STATED EXERCISE 1 –
According to the opinion, on what date did the grantors transfer their Quidnick Company shares to the trustee?

QUOTED TEXT –
Another matter requires notice. The conveyance excepted shares of stock belonging to the grantors, but gave to the trustee a right to insist upon the transfer thereofby way of pledge and collateral security. This exception was introduced into the instrument for fear that the trustees, by accepting the stock, would assume personal liability for the debts of the various corporations. Immediately after accepting this trust the trustee demanded a transfer of the stock in the Quidnick Company; and on December 2, 1873, the various grantors in this conveyance transferred on the stock transfer book of the Quidnick Company, to the trustee, their shares of stock. These transfers, as expressed, were 'by way of pledge and collateral security to secure the performance of the conditions of the trust mortgage.' Some question is made as to the meaning of these transfers; but, obviously, they were all collateral security for the payment of the debts of the transferrers, as provided for in the trustdeed. Such was the conclusion reached by the supreme court of Rhode Island in the case cited, for they say: 'With reference to the stock in question, it was transferred to be applied to creditors, according to the terms of the mortgage.' So that we have the validity of the original conveyance by the Spragues, and the immediately subsequent transfers of the stock in question, affirmed by the supreme court of the state in which the grantors and transferrers resided, and where the corporation was situate whose stock was thus transferred. This affirmance of the legal validity stands behind, and gives large support to, the views which we have hitherto expressed. The law as declared by that court harmonizes with and indorses the equitable considerations which in this case impress us.
We deem it unnecessary to proceed further, or to consider the effect of the equitable suit instituted by the trustee in the state courts, prior to these attachments, and the possession taken b those courts of the property of the Quidnick corporations, or the sales of that property in pursuance of proceedings had therein. Indeed, we have referred to all these proceedings in the state courts as in support of the equitable considerations upon which we affirm the ruling of the circuit court. In conclusion, it may be said that, generally, where a debtor, having large and scattered properties, and being much embarrassed, transfers his property for the benefit to his creditors equally, equity requires that any creditor who is not satisfied with the provisions of such transfer shall act promptly in challenge thereof, or else be adjudged to have waived any right of challenge. The decree of the circuit court is affirmed.
Mr. Justice BLATCHFORD did not take any part in the decision of this case.

SUPPLIED DATA –
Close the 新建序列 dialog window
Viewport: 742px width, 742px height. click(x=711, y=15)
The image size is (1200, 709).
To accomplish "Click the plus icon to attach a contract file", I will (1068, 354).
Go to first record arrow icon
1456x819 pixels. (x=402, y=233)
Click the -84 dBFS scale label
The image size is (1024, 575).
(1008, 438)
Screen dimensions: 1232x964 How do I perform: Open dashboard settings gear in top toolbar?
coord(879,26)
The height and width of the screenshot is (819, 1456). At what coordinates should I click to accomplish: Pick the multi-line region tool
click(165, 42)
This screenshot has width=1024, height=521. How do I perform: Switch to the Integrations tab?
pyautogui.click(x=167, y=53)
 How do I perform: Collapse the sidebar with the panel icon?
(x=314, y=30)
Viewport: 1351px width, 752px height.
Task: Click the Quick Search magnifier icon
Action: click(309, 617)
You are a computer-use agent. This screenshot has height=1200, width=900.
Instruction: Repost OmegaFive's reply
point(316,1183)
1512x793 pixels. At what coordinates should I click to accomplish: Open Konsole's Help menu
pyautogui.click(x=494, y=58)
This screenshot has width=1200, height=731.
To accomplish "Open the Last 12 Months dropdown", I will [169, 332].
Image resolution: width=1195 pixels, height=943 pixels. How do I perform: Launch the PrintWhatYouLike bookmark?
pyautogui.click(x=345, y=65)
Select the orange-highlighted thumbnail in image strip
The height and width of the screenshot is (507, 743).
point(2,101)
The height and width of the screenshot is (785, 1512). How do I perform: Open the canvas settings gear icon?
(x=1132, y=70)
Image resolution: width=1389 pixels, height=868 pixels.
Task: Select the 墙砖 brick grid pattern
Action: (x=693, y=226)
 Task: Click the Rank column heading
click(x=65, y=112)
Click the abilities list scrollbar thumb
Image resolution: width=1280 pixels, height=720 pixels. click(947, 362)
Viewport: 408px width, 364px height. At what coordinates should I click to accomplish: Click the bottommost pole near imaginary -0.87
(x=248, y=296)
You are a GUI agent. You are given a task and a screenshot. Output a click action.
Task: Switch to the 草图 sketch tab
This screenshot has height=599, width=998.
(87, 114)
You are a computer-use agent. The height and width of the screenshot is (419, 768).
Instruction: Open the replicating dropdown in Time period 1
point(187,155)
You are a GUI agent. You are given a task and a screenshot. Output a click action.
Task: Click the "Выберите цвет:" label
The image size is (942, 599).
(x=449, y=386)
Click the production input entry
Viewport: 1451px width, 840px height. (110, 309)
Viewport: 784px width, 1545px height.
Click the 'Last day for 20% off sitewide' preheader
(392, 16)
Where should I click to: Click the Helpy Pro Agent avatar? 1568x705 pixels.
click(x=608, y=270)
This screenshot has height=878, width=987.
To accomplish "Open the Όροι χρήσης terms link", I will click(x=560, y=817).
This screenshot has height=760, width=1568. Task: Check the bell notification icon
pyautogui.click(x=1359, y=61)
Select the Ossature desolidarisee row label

STATED EXERCISE 2 –
Please write out the rows again, starting with the first row and going on through the row with "(1008, 438)", both included, with "icon" changed to "button" and nothing else altered.

EXERCISE RESPONSE 1 –
December 2, 1873.

EXERCISE RESPONSE 2 –
Close the 新建序列 dialog window
Viewport: 742px width, 742px height. click(x=711, y=15)
The image size is (1200, 709).
To accomplish "Click the plus button to attach a contract file", I will (1068, 354).
Go to first record arrow button
1456x819 pixels. (x=402, y=233)
Click the -84 dBFS scale label
The image size is (1024, 575).
(1008, 438)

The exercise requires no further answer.